As seen from the previous dynamic programming approach, the value of current states (for ith element) depends upon only two states of the previous element. So instead of creating a 2D array, we can use only two variables to store the two states of the previous element.

  • Say excl stores the value of the maximum subsequence sum till i-1 when arr[i-1] is excluded and 
  • incl stores the value of the maximum subsequence sum till i-1 when arr[i-1] is included.
  • The value of excl for the current state( say excl_new) will be max(excl ,incl). And the value of incl will be updated to excl + arr[i].

Illustration:

Consider arr[] = {5,  5, 10, 100, 10, 5}

Initially at i = 0:  incl = 5, excl = 0

For i = 1: arr[i] = 5
        => excl_new = 5
        => incl = (excl + arr[i]) = 5
        => excl = excl_new = 5

For i = 2: arr[i] = 10
        => excl_new =  max(excl, incl) = 5
        => incl =  (excl + arr[i]) = 15
        => excl = excl_new = 5

For i = 3: arr[i] = 100
        => excl_new =  max(excl, incl) = 15
        => incl =  (excl + arr[i]) = 105
        => excl = excl_new = 15

For i = 4: arr[i] = 10
        => excl_new =  max(excl, incl) = 105
        => incl =  (excl + arr[i]) = 25
        => excl = excl_new = 105

For i = 5: arr[i] = 5
        => excl_new =  max(excl, incl) = 105
        => incl =  (excl + arr[i]) = 110
        => excl = excl_new = 105

So, answer is max(incl, excl) =  110

Follow the steps mentioned below to implement the above approach:

  • Initialize incl and excl with arr[0] and 0 respectively.
  • Iterate from i = 1 to N-1:
    • Update the values of incl and excl as mentioned above.
  • Return the maximum of incl and excl after the iteration is over as the answer.

Below is the implementation of the above approach.

C++




// C++ code to implement the above approach
 
#include <bits/stdc++.h>
using namespace std;
 
// Function to return max sum such that
// no two elements are adjacent
int FindMaxSum(vector<int> arr, int n)
{
    int incl = arr[0];
    int excl = 0;
    int excl_new;
    int i;
 
    for (i = 1; i < n; i++) {
        // Current max excluding i
        excl_new = max(incl, excl);
 
        // Current max including i
        incl = excl + arr[i];
        excl = excl_new;
    }
 
    // Return max of incl and excl
    return max(incl, excl);
}
 
// Driver code
int main()

→ Data excerpts:
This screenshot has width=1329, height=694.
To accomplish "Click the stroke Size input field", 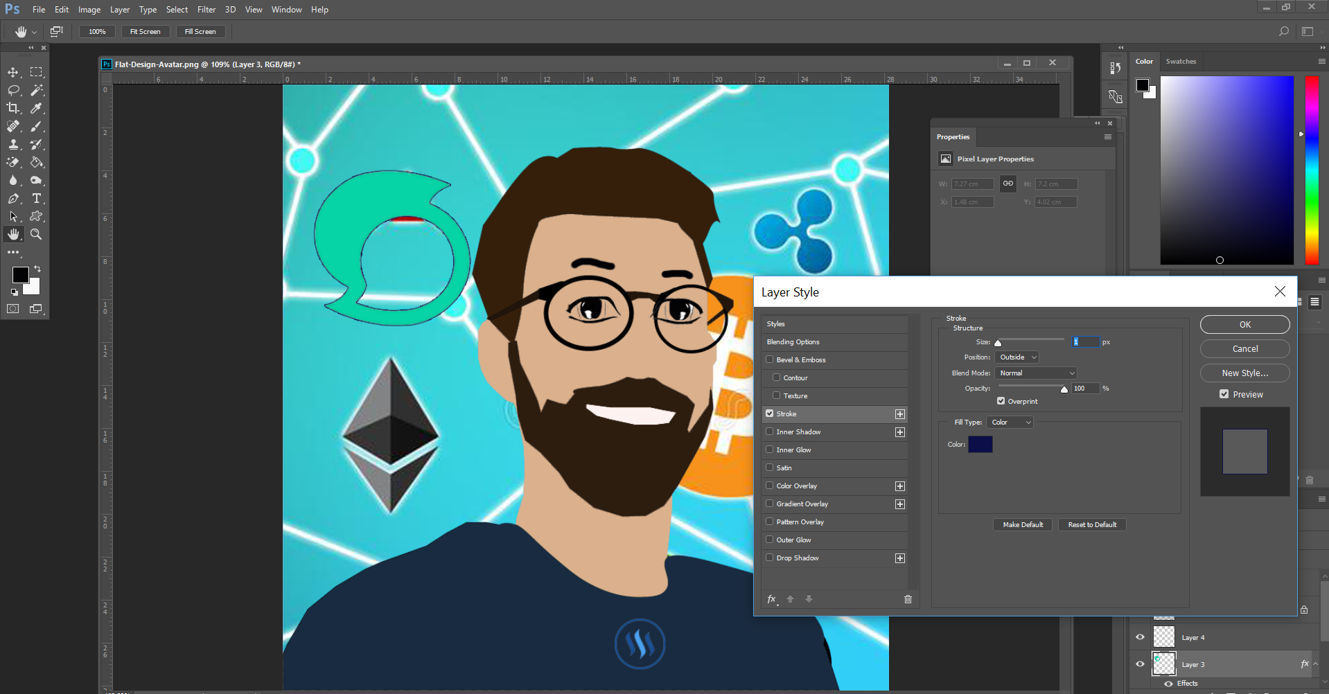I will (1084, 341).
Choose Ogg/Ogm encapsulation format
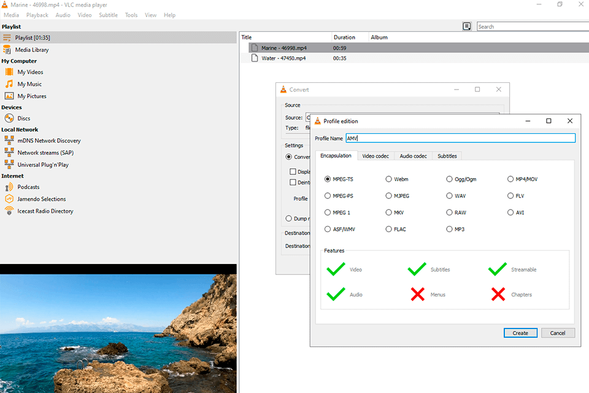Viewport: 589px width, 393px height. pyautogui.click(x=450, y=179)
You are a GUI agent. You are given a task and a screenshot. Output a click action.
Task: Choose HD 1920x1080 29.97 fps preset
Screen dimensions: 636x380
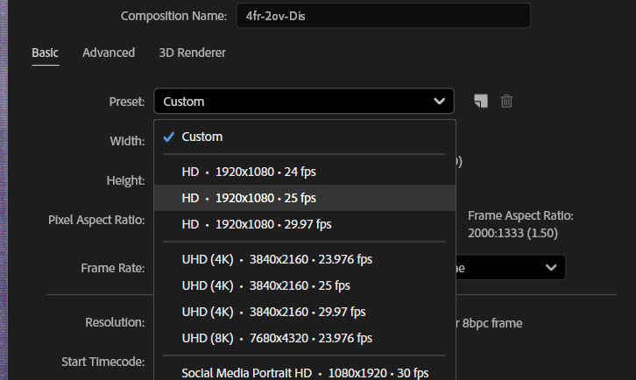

→ Tasks and exercises:
**1.** List every variable declared inside the FindMaxSum function in the text on the maximum non-adjacent sum.
**2.** Pick up the text on the maximum non-adjacent sum where it stops, and carry it on from the line after its last one.

→ Exercise responses:
**1.** incl, excl, excl_new, i

**2.**
{
    vector<int> arr = { 5, 5, 10, 100, 10, 5 };
    int N = arr.size();
 
    // Function call
    cout << FindMaxSum(arr, N);
    return 0;
}
// This approach is contributed by Debanjan

C




// C code to implement the approach
 
#include <stdio.h>
 
// Function to return max sum such that
// no two elements are adjacent
int findMaxSum(int arr[], int n)
{
    int incl = arr[0];
    int excl = 0;
    int excl_new;
    int i;
 
    for (i = 1; i < n; i++) {
         
        // Current max excluding i
        excl_new = (incl > excl) ? incl : excl;
 
        // Current max including i
        incl = excl + arr[i];
        excl = excl_new;
    }
 
    // Return max of incl and excl
    return ((incl > excl) ? incl : excl);
}
 
// Driver code
int main()
{
    int arr[] = { 5, 5, 10, 100, 10, 5 };
    int N = sizeof(arr) / sizeof(arr[0]);
     
    // Function call
    printf("%d", findMaxSum(arr, N));
    return 0;
}

Java




// Java code to implement the approach
 
import java.lang.*;
import java.util.*;
 
class MaximumSum {
    // Function to return max sum such that
    // no two elements are adjacent
    int findMaxSum(int arr[], int n)
    {
        int incl = arr[0];
        int excl = 0;
        int excl_new;
        int i;
 
        for (i = 1; i < n; i++) {
            // Current max excluding i
            excl_new = Math.max(incl, excl);
 
            // Current max including i
            incl = excl + arr[i];
            excl = excl_new;
        }
 
        // Return max of incl and excl
        return Math.max(incl, excl);
    }
 
    // Driver code
    public static void main(String[] args)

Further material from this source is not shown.